Por Isolda Dantas
Em geral, nas análises sobre as mulheres em relação à conjuntura, é comum que a ênfase seja nos dados sobre opressão e carências vividas. Ou seja, o que lhes falta, os índices de maiores desigualdades em vários âmbitos, a violência, os problemas de saúde. O que prevalece é uma visão de que as mulheres são um grupo que está em uma posição de dependência, com uma vida bancada por alguém e que, portanto, contribui apenas de forma auxiliar, como uma ajuda, um complemento. Esta percepção, na verdade, está reforçando a visão de que uma família tem o homem como provedor e a mulher como a que cuida da reprodução, em casa.
A organização da vida e das políticas está baseada nessa suposta família patriarcal de homem provedor, em que o Estado atua como se sempre tivesse uma mulher disponível para complementar suas ações.

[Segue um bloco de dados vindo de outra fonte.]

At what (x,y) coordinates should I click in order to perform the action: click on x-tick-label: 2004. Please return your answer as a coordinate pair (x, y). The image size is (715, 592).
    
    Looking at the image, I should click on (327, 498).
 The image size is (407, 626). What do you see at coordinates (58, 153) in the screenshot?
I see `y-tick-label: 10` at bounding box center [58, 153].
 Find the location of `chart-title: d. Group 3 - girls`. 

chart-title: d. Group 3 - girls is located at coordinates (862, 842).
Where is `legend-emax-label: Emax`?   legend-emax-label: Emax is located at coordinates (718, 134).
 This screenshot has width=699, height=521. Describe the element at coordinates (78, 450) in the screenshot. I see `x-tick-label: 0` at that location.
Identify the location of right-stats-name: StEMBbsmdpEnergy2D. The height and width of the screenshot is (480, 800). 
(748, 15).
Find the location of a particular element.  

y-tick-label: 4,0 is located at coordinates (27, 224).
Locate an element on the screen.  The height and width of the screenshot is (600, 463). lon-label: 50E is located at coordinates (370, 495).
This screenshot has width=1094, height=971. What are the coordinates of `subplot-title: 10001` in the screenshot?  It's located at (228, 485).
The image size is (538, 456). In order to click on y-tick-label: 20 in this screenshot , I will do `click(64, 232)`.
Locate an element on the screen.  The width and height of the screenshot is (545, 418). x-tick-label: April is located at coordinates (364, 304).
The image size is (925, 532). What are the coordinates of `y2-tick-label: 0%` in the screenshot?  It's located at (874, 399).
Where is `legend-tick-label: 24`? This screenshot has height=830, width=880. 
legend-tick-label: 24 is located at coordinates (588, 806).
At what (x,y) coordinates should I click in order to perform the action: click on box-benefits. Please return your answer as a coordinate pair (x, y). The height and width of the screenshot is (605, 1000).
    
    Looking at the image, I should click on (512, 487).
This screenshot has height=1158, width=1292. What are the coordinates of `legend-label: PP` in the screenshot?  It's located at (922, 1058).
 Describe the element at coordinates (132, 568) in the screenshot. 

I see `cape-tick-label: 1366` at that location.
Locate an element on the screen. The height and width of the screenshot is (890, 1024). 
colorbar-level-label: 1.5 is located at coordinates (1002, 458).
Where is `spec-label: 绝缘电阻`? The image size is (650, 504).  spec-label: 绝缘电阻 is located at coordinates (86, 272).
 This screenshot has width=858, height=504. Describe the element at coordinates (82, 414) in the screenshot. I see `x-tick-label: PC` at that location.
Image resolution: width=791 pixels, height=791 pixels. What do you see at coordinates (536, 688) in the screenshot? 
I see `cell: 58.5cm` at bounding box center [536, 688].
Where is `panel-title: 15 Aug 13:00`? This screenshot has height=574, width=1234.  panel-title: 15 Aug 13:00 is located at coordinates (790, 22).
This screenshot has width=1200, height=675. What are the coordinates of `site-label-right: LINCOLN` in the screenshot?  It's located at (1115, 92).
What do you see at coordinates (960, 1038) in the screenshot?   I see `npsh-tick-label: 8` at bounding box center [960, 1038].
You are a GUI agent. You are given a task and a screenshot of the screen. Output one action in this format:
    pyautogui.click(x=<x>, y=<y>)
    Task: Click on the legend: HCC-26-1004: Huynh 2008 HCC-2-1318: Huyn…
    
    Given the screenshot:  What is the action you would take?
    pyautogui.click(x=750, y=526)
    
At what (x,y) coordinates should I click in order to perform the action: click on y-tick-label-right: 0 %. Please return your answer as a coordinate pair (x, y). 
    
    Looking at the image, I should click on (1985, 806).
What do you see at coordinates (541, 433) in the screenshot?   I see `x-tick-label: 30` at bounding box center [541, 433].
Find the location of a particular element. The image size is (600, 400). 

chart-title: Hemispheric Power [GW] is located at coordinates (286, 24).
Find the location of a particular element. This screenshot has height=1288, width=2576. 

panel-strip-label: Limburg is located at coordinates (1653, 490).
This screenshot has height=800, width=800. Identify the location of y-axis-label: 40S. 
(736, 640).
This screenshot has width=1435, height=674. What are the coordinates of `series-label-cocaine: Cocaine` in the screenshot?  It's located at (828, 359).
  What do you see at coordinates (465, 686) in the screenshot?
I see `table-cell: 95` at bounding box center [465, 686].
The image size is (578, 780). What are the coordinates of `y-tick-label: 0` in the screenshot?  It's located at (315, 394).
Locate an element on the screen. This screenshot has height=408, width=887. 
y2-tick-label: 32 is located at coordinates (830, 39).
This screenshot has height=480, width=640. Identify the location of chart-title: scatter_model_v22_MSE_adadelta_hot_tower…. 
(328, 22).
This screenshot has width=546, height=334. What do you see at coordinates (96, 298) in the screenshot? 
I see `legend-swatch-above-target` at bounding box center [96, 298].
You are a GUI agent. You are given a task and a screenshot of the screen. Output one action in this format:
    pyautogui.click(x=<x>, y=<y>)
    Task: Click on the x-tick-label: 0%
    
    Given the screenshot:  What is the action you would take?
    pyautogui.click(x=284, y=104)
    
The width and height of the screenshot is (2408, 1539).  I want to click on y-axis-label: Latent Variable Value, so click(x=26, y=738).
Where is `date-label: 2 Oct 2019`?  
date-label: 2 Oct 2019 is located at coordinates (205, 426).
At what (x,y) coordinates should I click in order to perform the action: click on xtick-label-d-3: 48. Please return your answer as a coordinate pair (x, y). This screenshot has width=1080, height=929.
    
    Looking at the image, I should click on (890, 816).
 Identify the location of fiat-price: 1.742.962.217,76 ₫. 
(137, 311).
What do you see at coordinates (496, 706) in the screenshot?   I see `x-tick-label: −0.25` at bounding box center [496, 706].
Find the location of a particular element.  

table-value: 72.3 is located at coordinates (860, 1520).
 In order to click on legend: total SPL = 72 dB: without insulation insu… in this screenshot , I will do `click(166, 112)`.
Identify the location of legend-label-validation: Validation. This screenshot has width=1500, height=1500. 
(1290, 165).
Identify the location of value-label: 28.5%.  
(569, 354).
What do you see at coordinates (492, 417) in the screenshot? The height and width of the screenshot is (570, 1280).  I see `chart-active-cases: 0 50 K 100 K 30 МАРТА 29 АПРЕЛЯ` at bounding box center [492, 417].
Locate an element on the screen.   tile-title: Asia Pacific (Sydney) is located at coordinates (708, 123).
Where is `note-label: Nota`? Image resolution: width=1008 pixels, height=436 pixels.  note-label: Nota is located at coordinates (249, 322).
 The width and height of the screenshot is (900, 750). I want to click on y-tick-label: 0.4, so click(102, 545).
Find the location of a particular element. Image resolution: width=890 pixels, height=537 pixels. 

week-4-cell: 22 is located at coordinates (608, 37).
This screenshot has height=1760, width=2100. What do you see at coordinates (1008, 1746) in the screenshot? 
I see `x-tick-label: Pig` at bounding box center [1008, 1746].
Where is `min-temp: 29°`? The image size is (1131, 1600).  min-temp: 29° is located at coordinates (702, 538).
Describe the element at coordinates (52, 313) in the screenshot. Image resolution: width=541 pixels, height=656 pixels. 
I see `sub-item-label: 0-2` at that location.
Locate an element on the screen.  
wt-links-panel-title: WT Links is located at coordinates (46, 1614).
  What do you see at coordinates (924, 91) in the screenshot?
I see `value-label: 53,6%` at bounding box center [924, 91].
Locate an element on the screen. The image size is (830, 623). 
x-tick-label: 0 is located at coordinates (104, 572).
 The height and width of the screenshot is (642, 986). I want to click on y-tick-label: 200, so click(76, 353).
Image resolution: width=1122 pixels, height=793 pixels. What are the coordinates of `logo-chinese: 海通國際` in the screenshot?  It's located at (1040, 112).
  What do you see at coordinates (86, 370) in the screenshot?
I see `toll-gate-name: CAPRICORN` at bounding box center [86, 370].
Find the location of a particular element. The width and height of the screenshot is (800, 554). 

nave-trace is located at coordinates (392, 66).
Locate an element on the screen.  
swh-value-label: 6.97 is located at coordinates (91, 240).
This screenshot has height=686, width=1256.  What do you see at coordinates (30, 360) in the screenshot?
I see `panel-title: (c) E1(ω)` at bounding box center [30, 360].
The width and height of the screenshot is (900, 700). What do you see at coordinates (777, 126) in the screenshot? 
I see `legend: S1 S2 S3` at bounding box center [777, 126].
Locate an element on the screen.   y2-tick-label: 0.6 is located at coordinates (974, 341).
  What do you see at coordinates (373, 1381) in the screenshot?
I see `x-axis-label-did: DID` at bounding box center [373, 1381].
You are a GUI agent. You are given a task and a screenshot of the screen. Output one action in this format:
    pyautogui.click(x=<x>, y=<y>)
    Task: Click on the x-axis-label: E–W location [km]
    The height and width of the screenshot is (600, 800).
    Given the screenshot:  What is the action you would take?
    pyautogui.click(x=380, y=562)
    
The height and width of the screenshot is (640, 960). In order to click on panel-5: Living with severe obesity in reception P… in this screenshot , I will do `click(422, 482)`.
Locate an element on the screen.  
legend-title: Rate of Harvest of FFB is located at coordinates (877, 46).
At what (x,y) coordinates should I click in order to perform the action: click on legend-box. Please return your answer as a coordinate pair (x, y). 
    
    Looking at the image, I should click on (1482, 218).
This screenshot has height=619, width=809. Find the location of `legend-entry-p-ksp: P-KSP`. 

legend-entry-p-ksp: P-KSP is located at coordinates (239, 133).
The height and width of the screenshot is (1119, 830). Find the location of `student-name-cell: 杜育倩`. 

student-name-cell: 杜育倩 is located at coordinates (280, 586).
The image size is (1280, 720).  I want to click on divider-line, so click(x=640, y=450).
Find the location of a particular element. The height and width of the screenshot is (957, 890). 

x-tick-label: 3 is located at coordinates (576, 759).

O que temos é o não reconhecimento dos vários aportes das mulheres com o trabalho doméstico e de cuidados, com a gestão do acesso aos serviços públicos de saúde, educação. A desresponsabilização dos pais não é sequer algo de fato problematizada. Da mesma forma, a precarização do trabalho das mulheres não chega a ser olhada como um problema central. A divisão sexual do trabalho produz a desvalorização do trabalho das mulheres e atua como um elemento de pressão para a manutenção desse modelo, mesmo quando não há filhos.
Nesse texto, porém, queremos olhar para o lado real dessa situação. As mulheres contribuem muito mais que os homens para a produção da vida. Se tomamos as famílias com um casal de homem e mulher, mesmo com salários mais baixos, são as mulheres que esticam o dinheiro para dar conta de todas as despesas. Elas realizam o trabalho doméstico, são multifuncionais no cuidado para que tudo esteja organizado: o material escolar, o uniforme, as tarefas, as reuniões na escola, o agendamento de consultas, o acompanhamento das vacinas, a compra roupas, sapatos e sempre da maneira mais barata possível. E a lista poderia seguir quase interminável... Além disso, sempre estão atentas para ver se podem fazer um bico, complementar renda.
A pesquisa Mulheres e Trabalho, realizada pelo IPEA (Instituto de Pesquisa Econômica Aplicada) 2016, mostrou que enquanto apenas 51% dos homens assumem os trabalhos domésticos e do cuidado, ficando a taxa em 90% quando se trata das mulheres. O tempo gasto por semana com afazeres domésticos é ainda maior entre mulheres negras e mais velhas. Em contrapartida, segue crescendo o número de mulheres que trabalham fora de casa e na produção de próprio consumo, como é o caso das mulheres rurais.
O Censo Agropecuário do IBGE (Instituto Brasileiro de Geografia e Estatística) de 2006, último que teve os resultados apurados e divulgados, afirmou que o setor agropecuário do Rio Grande do Norte mudou muito nos últimos anos e destacou a agricultura familiar como responsável por 1/3 da produção do setor. Nessa mesma pesquisa, foi possível identificar que as mulheres eram responsáveis por 12,68% dos estabelecimentos agropecuários da agricultura familiar. São muitos os exemplos disso: desde às agricultoras, apicultoras, pescadoras e artesãs às mulheres que assumem tantos postos no mercado informal com serviços e vendas de produtos.
Por tudo isso, acreditamos que é preciso pensar políticas públicas que potencializem o trabalho das mulheres na esfera da produção a ponto de permitir uma maior autonomia. É fundamental questionar a divisão sexual do trabalho, tanto em relação à desvalorização das atividades femininas, como pelo fato de as mulheres arcarem, sozinhas, com o trabalho doméstico e de cuidados. Se a política enxerga isso, é bom para as mulheres. Se é bom para as mulheres, é para o desenvolvimento do Rio Grande do Norte e do país.
* Isolda Dantas é vereadora em Mossoró e deputada estadual eleita pelo PT.